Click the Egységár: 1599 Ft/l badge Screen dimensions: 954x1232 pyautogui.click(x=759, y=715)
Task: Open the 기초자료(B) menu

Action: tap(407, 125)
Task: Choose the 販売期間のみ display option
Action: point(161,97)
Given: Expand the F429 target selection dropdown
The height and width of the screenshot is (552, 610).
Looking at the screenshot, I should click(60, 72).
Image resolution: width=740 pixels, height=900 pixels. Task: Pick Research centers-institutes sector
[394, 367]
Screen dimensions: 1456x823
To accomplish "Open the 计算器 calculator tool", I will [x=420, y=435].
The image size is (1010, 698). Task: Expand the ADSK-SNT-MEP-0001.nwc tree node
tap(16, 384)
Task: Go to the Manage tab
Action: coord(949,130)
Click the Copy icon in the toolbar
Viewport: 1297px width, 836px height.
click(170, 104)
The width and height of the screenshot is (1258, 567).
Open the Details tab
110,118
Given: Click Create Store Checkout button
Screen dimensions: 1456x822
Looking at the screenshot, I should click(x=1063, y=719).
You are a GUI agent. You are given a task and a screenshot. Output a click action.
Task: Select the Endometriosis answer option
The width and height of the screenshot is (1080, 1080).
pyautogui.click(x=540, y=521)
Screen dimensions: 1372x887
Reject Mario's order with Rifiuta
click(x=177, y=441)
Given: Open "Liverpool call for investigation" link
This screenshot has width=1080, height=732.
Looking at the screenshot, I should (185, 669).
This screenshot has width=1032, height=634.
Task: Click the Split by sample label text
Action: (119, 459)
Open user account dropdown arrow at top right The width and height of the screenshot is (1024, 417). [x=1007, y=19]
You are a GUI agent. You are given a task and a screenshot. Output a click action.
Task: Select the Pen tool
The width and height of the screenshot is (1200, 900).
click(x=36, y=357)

What to work on: Reproduce verbatim the stretch of lines beginning with the one containing "Open user account" and ending at the close of the entries above.

Exercise output:
Open user account dropdown arrow at top right The width and height of the screenshot is (1024, 417). [x=1007, y=19]
You are a GUI agent. You are given a task and a screenshot. Output a click action.
Task: Select the Pen tool
The width and height of the screenshot is (1200, 900).
click(x=36, y=357)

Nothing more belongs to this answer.